Unnecessary Documentation and Clicks: EHR usability issues force physicians to perform many click-intensive, repetitive tasks. Whether it’s entering the same data in multiple places, dealing with clunky order entry, or navigating through unintuitive screens, the cognitive load of chart-digging through the EHR design is heavy. Even small inefficiencies, from extra screens to broken shortcuts, create friction that erodes focus and satisfaction over time.

Manual Calculations: Manually calculating patient risk for things such as ASCVD, CKD, and FIB-4 scores forces physicians to repeatedly exit the EHR, tediously re-enter patient data into external calculators, and bear the heavy cognitive load of ensuring accuracy—all while risking manual errors and relying on calculators that may be outdated. This fragmented workflow disrupts patient care, wastes valuable time, and introduces unnecessary clinical risk. Repeated manual entry disrupts clinical focus and introduces opportunities for error with every transition between tools.

“No Coverage” Culture: When physicians take time off, their inboxes often wait for them, leading to a dreaded catch-up onslaught upon return. Many doctors check their inbox while on vacation or come back from vacation to hundreds of messages that accumulated in their absence. This creates a sense that one can never truly unplug without paying the price later.
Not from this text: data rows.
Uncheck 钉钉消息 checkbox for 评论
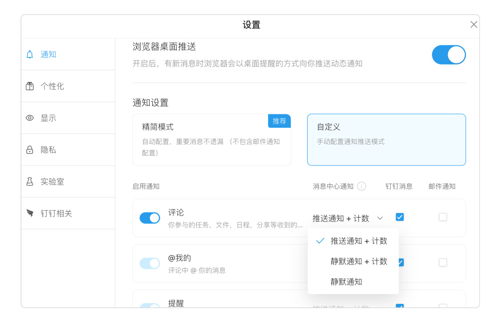[400, 217]
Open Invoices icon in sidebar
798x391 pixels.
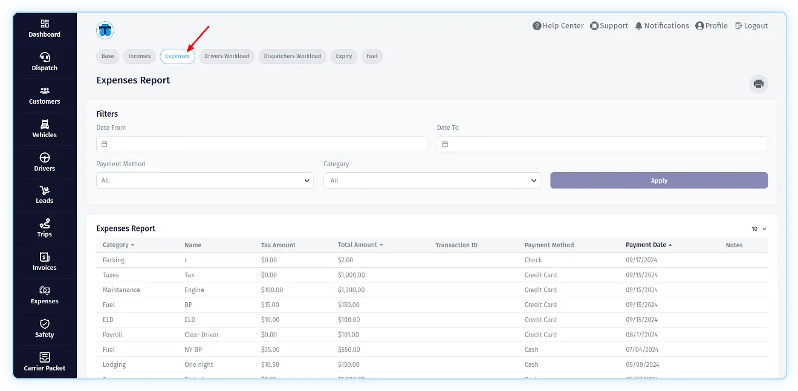[45, 257]
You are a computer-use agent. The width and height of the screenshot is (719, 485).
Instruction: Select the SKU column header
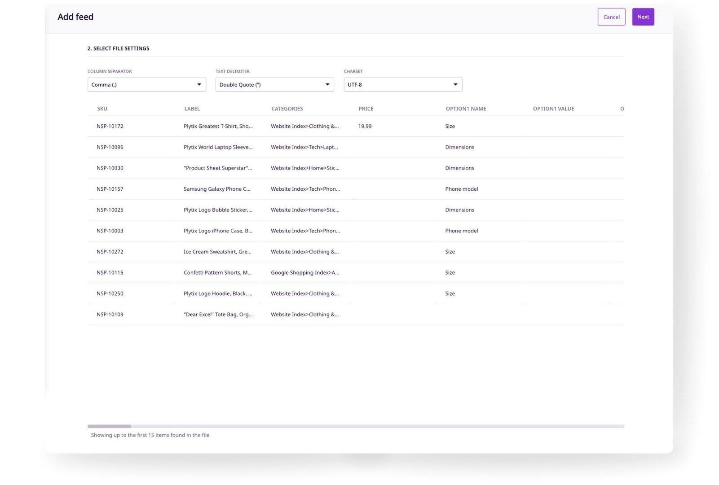pyautogui.click(x=101, y=109)
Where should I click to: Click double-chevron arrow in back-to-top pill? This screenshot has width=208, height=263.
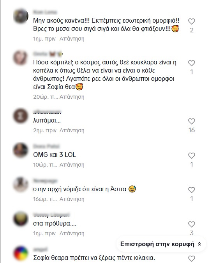pos(199,244)
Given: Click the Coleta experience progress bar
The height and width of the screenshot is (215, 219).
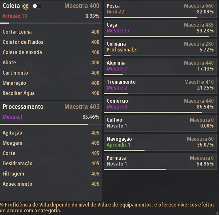Looking at the screenshot, I should [x=51, y=23].
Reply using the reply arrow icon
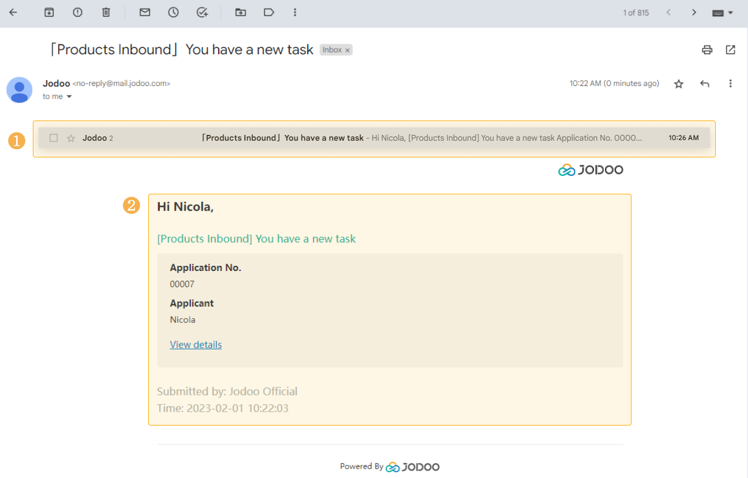This screenshot has width=748, height=478. [705, 84]
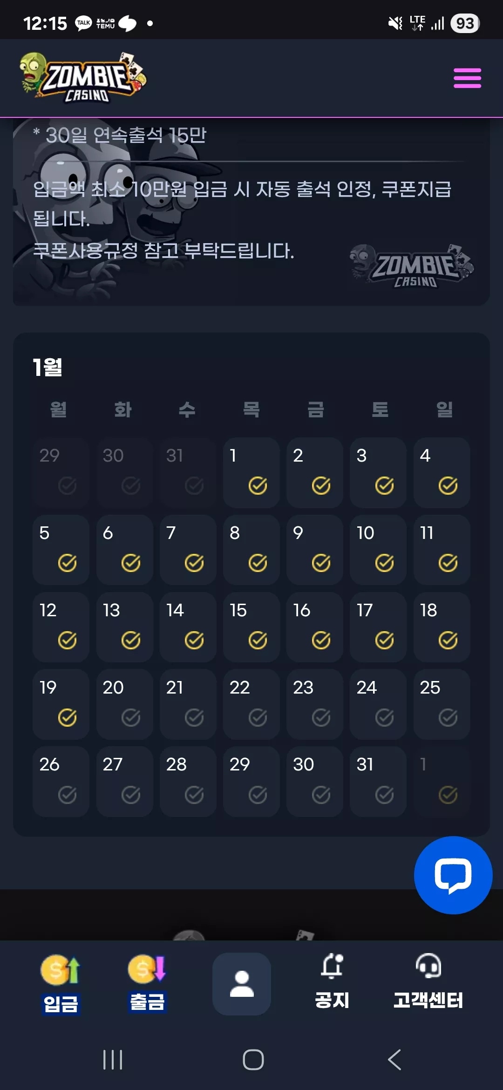Screen dimensions: 503x1090
Task: Select calendar day 28
Action: point(188,782)
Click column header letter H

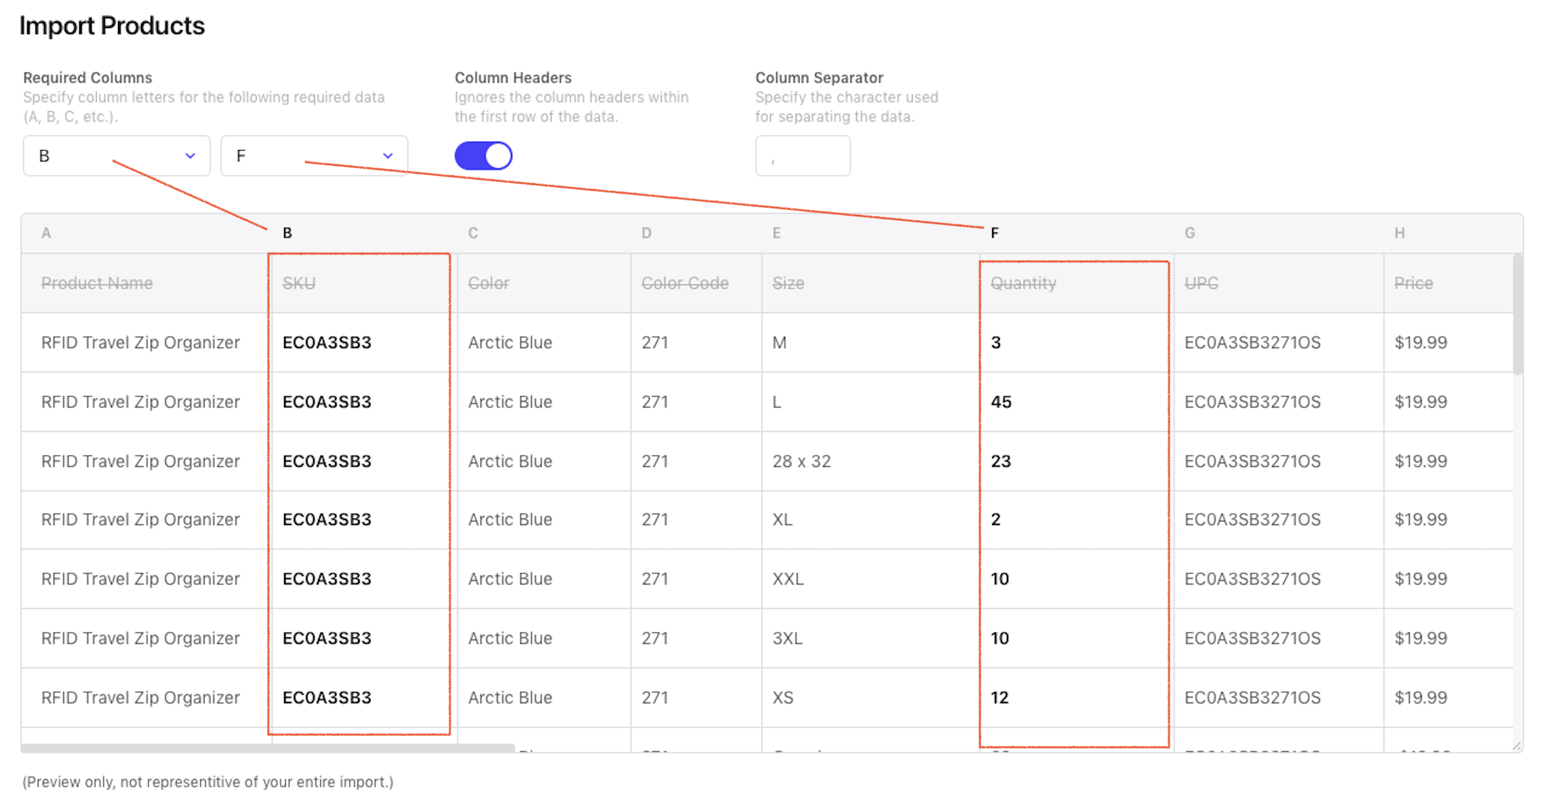pyautogui.click(x=1399, y=233)
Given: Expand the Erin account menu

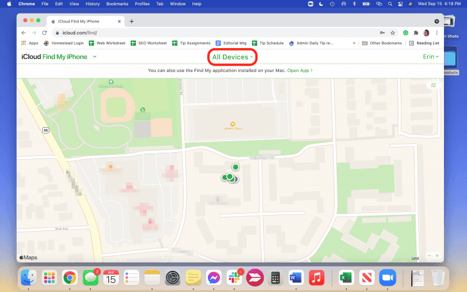Looking at the screenshot, I should (x=430, y=57).

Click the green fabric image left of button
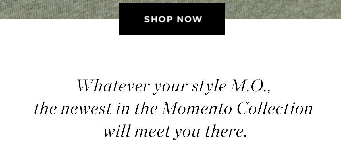point(60,9)
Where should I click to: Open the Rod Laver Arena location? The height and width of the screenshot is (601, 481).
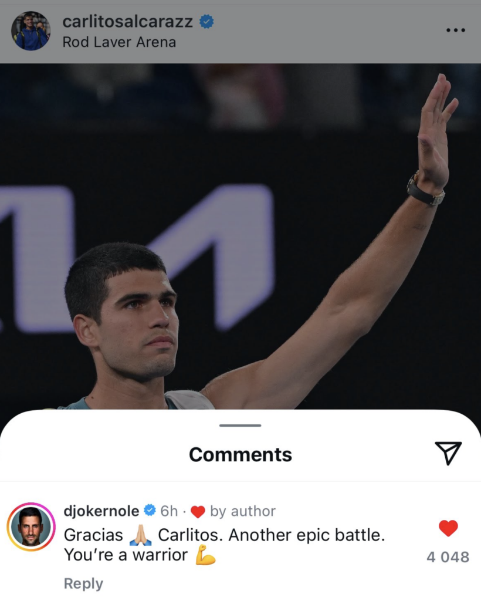(x=119, y=42)
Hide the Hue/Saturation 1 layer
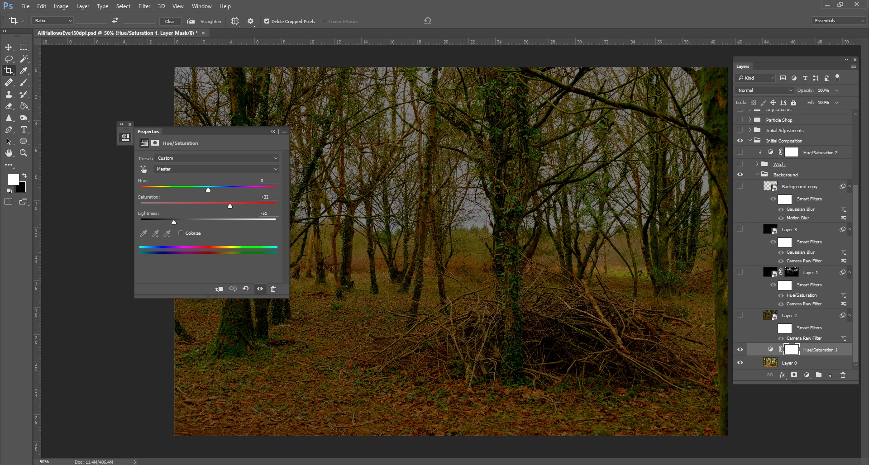The height and width of the screenshot is (465, 869). [740, 350]
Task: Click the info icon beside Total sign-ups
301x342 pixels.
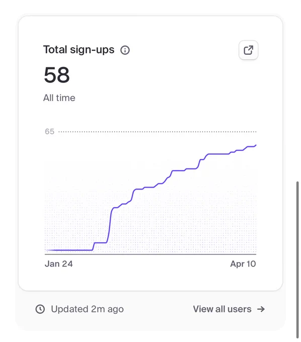Action: (125, 50)
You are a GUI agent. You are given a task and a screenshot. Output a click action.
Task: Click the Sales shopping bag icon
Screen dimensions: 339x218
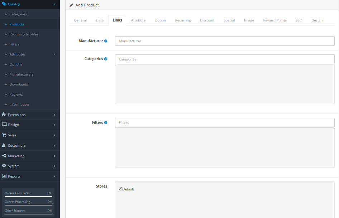[x=4, y=135]
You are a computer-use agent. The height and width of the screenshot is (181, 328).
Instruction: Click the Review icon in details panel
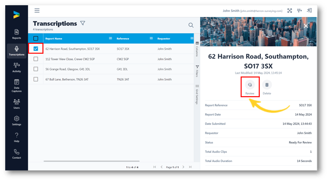(x=250, y=85)
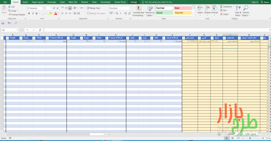Apply the Good cell style swatch
The width and height of the screenshot is (271, 141).
(x=164, y=13)
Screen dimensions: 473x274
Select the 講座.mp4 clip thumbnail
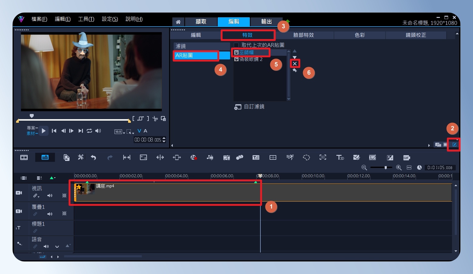[85, 189]
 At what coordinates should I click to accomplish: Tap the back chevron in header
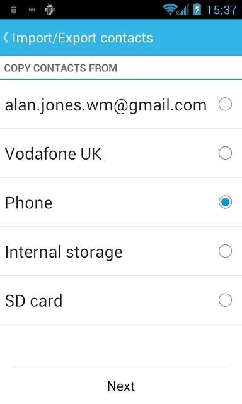[6, 38]
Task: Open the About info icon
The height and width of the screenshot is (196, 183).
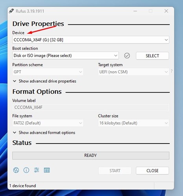Action: click(26, 170)
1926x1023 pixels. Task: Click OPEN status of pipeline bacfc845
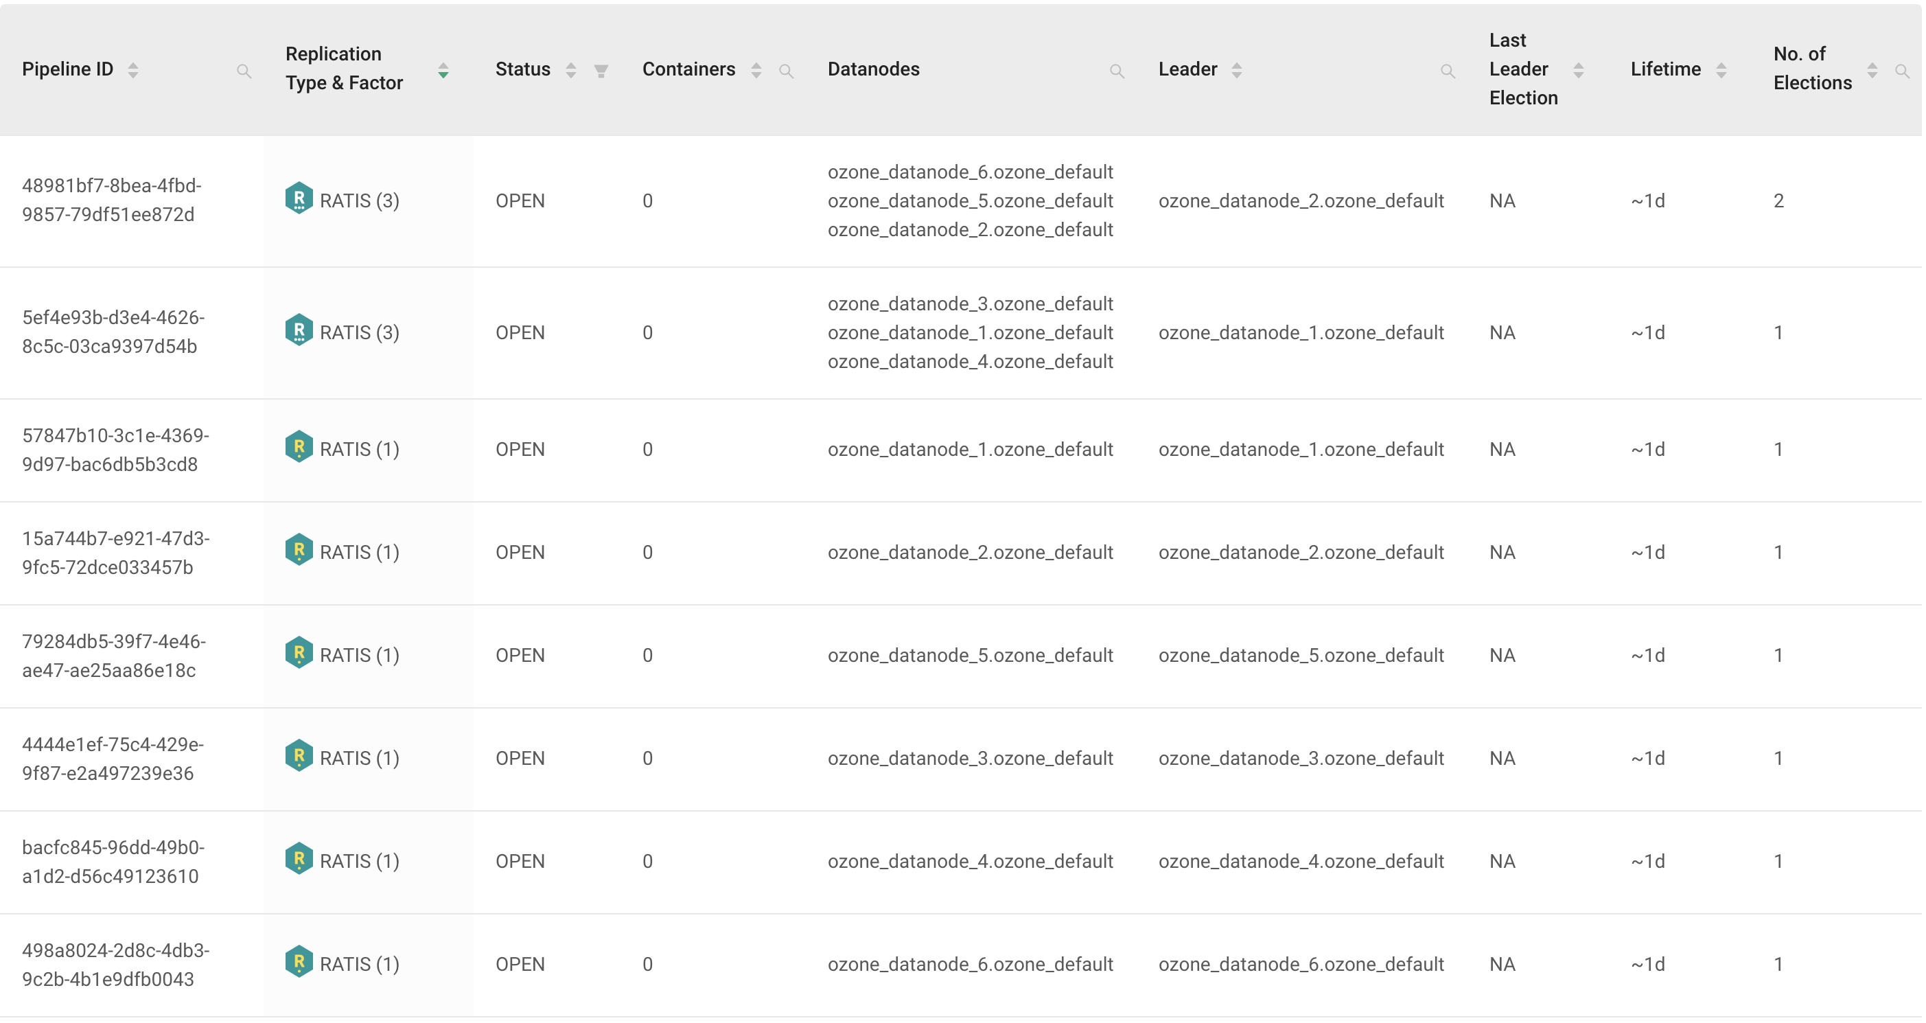tap(520, 861)
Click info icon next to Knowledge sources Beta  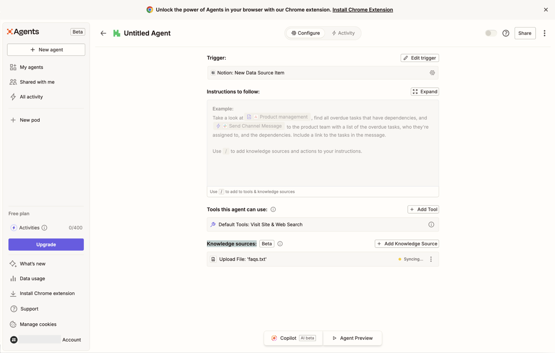point(280,244)
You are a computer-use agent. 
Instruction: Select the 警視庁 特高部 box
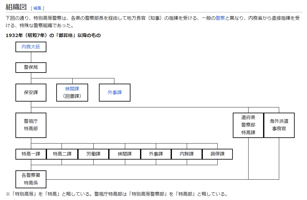[31, 125]
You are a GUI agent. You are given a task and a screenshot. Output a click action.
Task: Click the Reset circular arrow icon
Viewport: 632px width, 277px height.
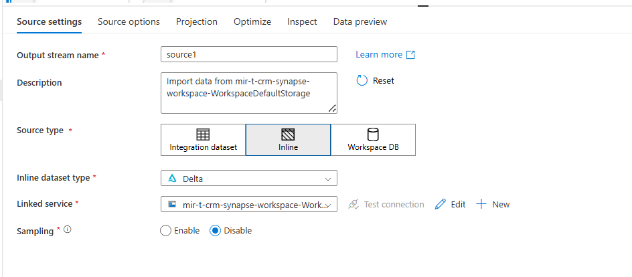(362, 80)
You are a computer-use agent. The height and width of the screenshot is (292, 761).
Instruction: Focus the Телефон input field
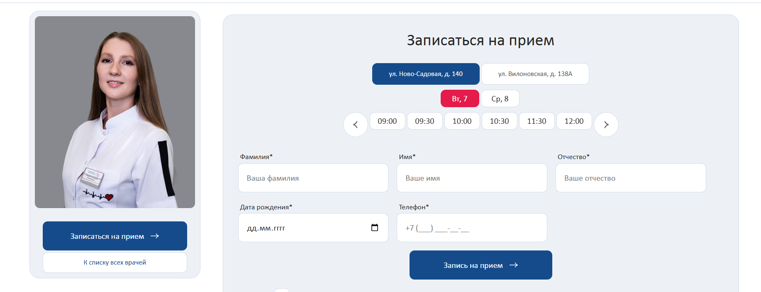pyautogui.click(x=472, y=228)
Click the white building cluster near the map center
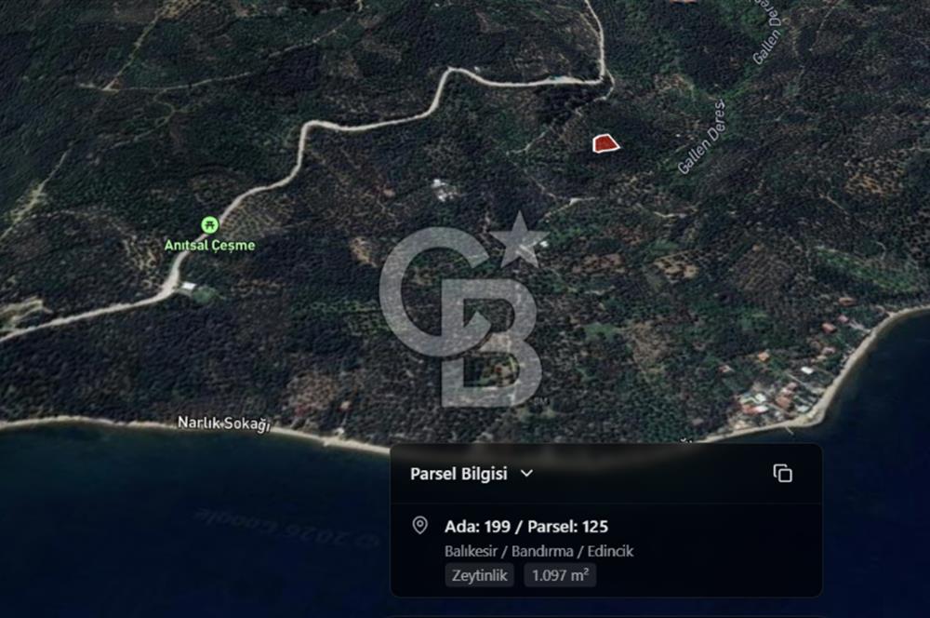 [x=444, y=190]
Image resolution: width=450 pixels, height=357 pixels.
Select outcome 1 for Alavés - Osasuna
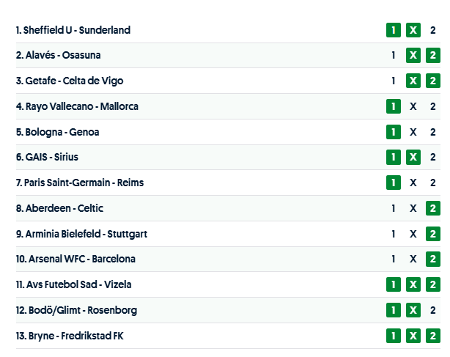click(x=394, y=56)
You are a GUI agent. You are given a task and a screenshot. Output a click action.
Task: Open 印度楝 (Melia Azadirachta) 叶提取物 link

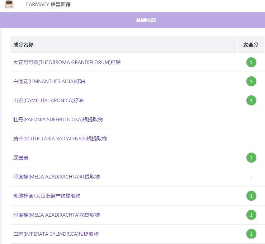click(x=56, y=177)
Without structured coverage or redistribution of work, time off becomes another form of deferred labor rather than true recovery.

In summary, the current state in many organizations is a default of physician-centric, manual workflows: the provider as the primary processor of all incoming information and the chief scribe for all aspects of care, navigating an EHR that adds friction at each step. It’s a recipe for provider burnout. But it doesn’t have to be this way. The same systems that created this burden can also be redesigned to relieve it through smarter task distribution and better alignment between technology and clinical judgment.

How Affineon’s AI Inbox Agent Relieves Inbox Stress

Affineon is like having a medical assistant that never sleeps, never misses a message, and thinks like a physician. Our AI inbox agent automatically handles normal, insignificantly abnormal, and CC’d lab results, clearing the noise and reducing daily inbox volume by 40-60% and saving providers and their care teams each an average of 5 hours per week. That time goes back to what matters most—direct patient care and the space to disconnect at day’s end.

For lab results that require clinical attention, Affineon does the heavy lifting: we group them, trend them, and summarize them into clean, digestible internal notes that surface the most critical insights for providers at the top of the patient chart. So there’s no need to click around. The result is a clearer picture with fewer distractions—clinical decision-making without the digital clutter.

Affineon also performs smart calculations in the background — including ASCVD, CKD, FIB-4 and KFRE risk scores — and displays them right inside the EHR, so providers never need to leave the inbox or pull out a calculator to determine clinical significance. By integrating these tasks directly into the workflow, Affineon eliminates the small interruptions that compound into hours of lost focus.

Most importantly, providers stay in full control. Every lab and prescription renewal protocol and every patient message is customizable to match how each practice operates. That flexibility ensures Affineon adapts to the practice, not the other way around.